Investigating Ptychographic Phase Retrieval in Terms of Vibration Correction, Online Data Analysis, and Direct 3D Reconstruction

Abstract

X-ray ptychography is becoming increasingly popular. The semi-transparency of matter to X-rays allows to look into their structure and thereby lay the foundation to understand their functionality. X-ray Ptychography achieves a spatial resolution down to the single nanometer regime. A broad range of materials are well suited for investigation, such as biological samples, catalysts or microchips. Modern synchrotron radiation sources allow to perform ptychographic scans in minutes, which enables the investigation of fast dynamic processes. Furthermore, ptychography is perfectly suited to be combined with tomographic routines to resolve three-dimensional structures. Nevertheless, ptychography is still a challenging method. The mechanical hardware of a ptychographic microscope must provide a stability similar to the achieved spatial resolution. Instabilities cause a blurring of the reconstructed object and reduce the reconstruction quality. The ptychographic data evaluation is computationally expensive and mostly done offline, which means the data acquisition and evaluation are subsequent steps. If the sample is positioned out of the field of view, this is only noticed once the data is reconstructed, leading to a waste of valuable measurement time at synchrotron radiation sources. The computational effort of the ptychographic data evaluation is enormous. The evaluation software has to be optimized to cope with the amount of data. Fourth generation synchrotron radiation sources such as PETRA IV will acquire ptychographic datasets at even higher data rates.
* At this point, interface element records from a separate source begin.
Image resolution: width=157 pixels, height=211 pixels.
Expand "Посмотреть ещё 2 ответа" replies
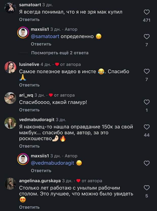pyautogui.click(x=60, y=53)
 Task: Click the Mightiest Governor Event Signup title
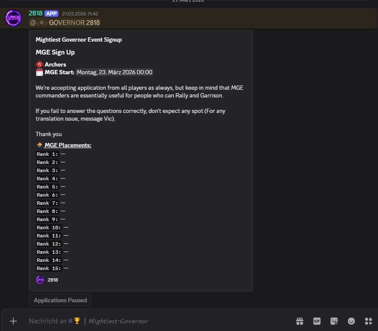[79, 39]
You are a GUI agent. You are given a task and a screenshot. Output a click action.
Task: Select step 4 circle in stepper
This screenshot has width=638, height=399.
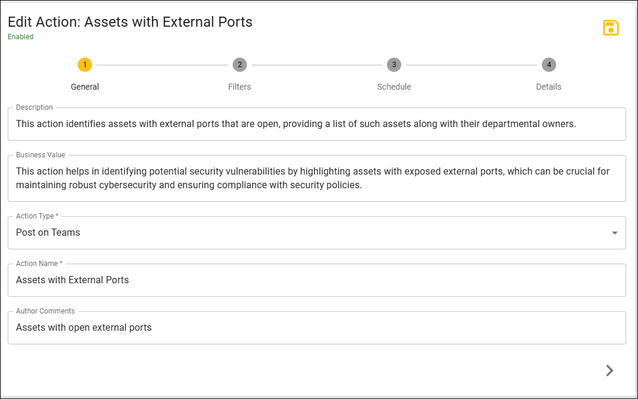[549, 64]
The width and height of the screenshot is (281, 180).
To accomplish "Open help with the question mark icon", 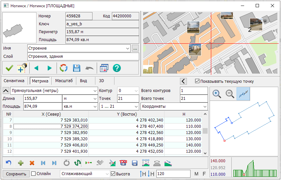I will 117,68.
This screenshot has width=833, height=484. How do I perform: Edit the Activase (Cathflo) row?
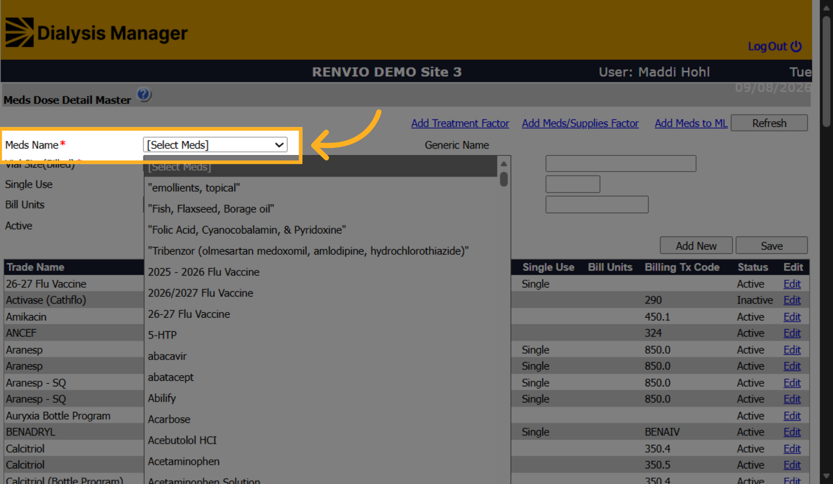point(792,300)
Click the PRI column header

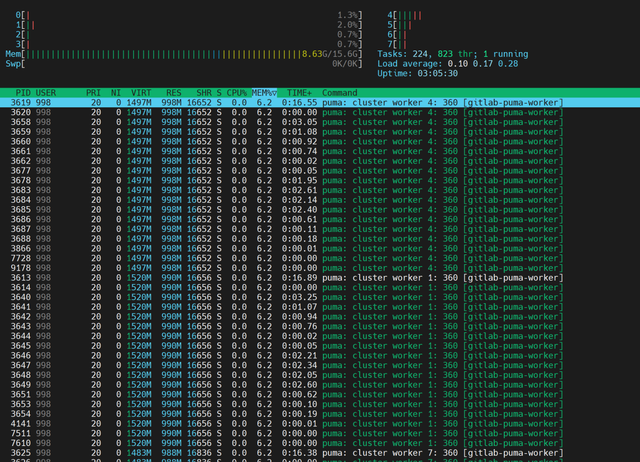[93, 93]
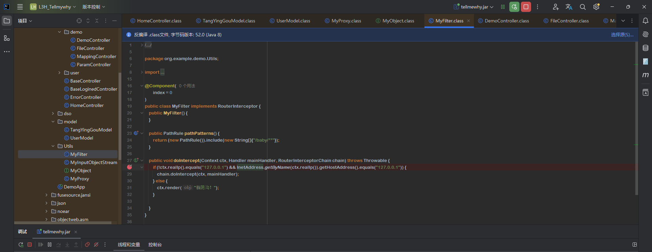Open the 版本控制 version control menu
Viewport: 652px width, 252px height.
(94, 7)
In this thesis, three projects are presented that address the current challenges of ptychography. First, an algorithmic approach is introduced that corrects for the vibrations that occur during the ptychographic data acquisition. The algorithm decreases the spatial resolution by a factor 2 for a dataset that is significantly disturbed by vibrations. Second, a structure and implementation for online ptychography has been developed, that performs the data evaluation while the data is still acquired. This enables a real time feedback during the experiment. Third, an optimized software for direct 3D ptychography has been implemented, that yields a performance high enough to catch up with the high acquisition rate of fourth generation synchrotron sources. The implementation is about a factor 3000 faster than the before version.